Rewrite the stretch of the listing from "Given: Select the TRACK FRAME caption text" through "Given: Choose the callout label 1-1F", changing "callout label" to "callout tag" and leaving everything else unchanged. Omit the pictures from your answer.

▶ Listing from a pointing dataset
--
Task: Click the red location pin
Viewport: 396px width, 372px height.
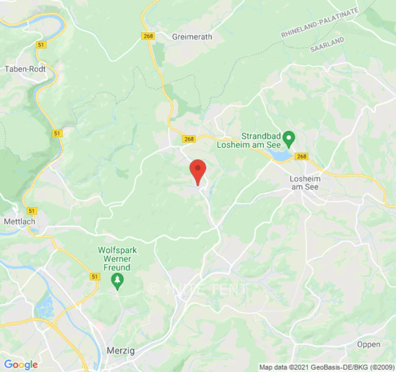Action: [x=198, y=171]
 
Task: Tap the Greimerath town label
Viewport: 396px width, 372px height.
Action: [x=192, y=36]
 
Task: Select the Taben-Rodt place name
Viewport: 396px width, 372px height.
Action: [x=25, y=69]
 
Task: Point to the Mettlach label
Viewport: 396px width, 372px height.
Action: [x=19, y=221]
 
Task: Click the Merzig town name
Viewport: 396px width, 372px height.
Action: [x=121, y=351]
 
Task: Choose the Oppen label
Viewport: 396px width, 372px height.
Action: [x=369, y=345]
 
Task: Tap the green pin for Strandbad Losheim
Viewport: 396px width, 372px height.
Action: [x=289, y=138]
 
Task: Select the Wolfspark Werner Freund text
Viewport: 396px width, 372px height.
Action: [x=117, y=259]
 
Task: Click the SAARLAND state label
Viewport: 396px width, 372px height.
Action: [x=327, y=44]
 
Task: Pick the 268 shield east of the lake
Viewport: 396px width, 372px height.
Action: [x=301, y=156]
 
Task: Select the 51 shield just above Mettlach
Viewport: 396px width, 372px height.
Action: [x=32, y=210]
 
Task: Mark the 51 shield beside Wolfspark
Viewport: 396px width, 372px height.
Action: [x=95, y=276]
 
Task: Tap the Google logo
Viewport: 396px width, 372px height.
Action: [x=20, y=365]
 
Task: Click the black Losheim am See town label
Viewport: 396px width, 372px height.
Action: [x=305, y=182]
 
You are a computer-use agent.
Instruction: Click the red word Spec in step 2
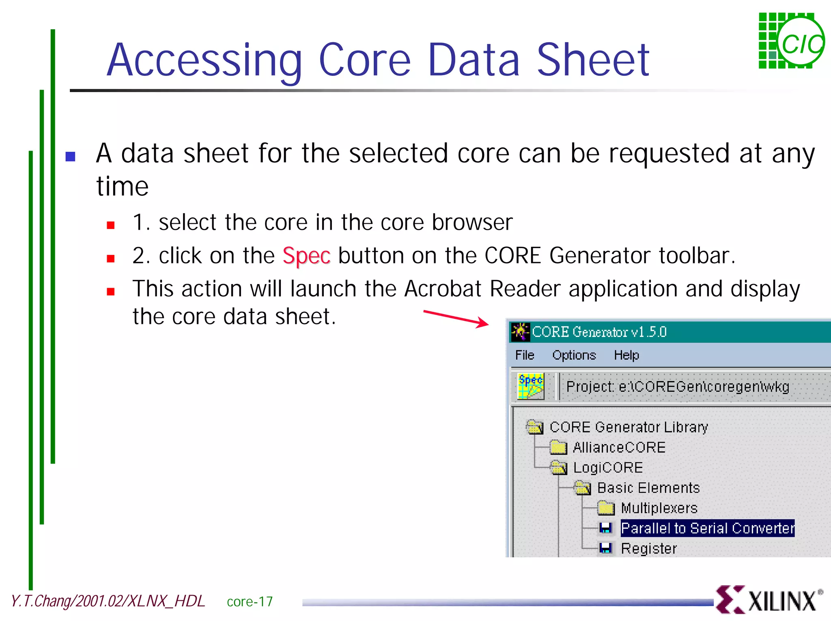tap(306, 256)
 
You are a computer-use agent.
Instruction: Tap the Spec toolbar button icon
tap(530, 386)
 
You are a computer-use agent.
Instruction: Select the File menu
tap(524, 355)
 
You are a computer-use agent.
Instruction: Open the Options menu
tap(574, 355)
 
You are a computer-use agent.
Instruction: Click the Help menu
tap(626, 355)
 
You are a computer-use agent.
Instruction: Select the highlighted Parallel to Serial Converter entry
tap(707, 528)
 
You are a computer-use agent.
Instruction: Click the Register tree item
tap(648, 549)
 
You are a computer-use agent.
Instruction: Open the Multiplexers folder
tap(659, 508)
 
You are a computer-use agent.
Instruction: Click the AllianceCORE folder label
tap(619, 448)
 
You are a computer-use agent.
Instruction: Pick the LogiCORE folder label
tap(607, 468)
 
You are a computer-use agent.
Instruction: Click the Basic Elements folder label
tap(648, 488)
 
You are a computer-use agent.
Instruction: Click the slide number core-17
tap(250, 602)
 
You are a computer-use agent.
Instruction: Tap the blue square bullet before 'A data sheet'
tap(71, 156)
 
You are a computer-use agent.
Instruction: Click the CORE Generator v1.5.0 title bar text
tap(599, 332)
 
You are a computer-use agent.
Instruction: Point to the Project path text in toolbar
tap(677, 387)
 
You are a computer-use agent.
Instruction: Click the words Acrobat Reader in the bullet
--
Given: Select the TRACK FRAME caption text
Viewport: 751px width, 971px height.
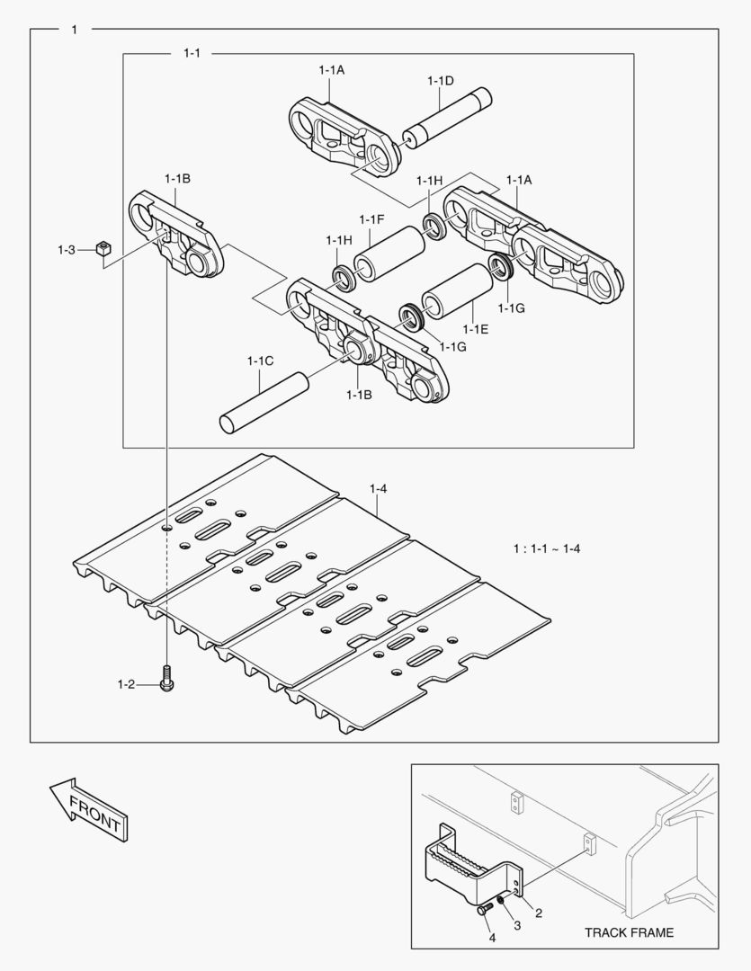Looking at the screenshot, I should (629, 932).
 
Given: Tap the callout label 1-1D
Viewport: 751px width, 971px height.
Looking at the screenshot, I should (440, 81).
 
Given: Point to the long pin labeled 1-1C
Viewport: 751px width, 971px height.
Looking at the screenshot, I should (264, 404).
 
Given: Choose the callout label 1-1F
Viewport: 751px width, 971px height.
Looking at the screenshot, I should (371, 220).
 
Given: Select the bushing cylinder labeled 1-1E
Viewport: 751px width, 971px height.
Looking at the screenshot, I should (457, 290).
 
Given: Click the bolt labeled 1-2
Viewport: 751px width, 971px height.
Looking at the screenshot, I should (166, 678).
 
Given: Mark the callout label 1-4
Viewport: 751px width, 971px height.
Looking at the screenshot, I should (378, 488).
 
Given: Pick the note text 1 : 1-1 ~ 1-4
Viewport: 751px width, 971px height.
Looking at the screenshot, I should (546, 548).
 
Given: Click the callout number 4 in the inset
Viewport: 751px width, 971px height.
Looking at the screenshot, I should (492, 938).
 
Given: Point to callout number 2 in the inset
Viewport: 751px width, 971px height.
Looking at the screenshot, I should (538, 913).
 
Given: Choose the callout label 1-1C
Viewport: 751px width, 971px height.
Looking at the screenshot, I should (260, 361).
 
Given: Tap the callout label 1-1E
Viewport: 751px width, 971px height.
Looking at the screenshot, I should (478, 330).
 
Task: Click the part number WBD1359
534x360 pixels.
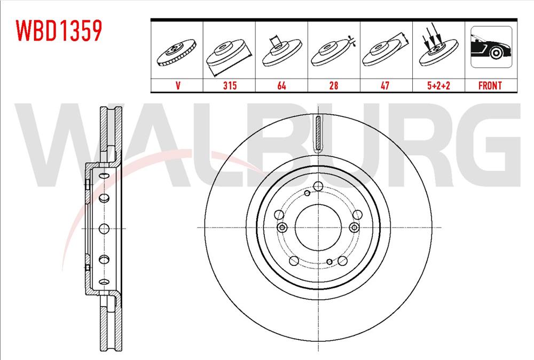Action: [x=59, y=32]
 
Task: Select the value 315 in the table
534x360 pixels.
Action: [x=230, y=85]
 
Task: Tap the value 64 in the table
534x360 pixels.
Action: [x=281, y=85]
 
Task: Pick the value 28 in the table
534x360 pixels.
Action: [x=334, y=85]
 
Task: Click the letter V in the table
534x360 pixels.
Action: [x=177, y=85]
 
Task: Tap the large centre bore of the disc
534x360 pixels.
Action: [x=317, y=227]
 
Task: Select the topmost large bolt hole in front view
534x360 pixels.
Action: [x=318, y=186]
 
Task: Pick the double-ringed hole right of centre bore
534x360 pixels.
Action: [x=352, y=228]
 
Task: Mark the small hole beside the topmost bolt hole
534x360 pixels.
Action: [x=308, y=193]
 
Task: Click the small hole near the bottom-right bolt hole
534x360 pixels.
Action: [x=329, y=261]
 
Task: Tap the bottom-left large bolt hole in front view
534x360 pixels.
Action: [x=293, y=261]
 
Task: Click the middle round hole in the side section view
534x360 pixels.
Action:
--
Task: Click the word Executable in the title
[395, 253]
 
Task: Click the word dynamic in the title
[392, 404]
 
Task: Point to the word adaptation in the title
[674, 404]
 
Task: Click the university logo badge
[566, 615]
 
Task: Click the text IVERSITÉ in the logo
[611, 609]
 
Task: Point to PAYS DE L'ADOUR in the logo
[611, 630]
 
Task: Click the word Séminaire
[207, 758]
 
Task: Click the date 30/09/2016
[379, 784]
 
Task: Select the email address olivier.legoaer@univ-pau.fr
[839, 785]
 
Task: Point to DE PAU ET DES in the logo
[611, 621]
--
▶ ANSWER TO THE EXERCISE
Given: Select the TRACK FRAME caption text
Viewport: 751px width, 971px height.
Looking at the screenshot, I should (629, 932).
 
Given: Tap the callout tag 1-1D
Viewport: 751px width, 971px height.
Looking at the screenshot, I should (440, 81).
 
Given: Point to the long pin labeled 1-1C
Viewport: 751px width, 971px height.
Looking at the screenshot, I should (264, 404).
 
Given: Choose the callout tag 1-1F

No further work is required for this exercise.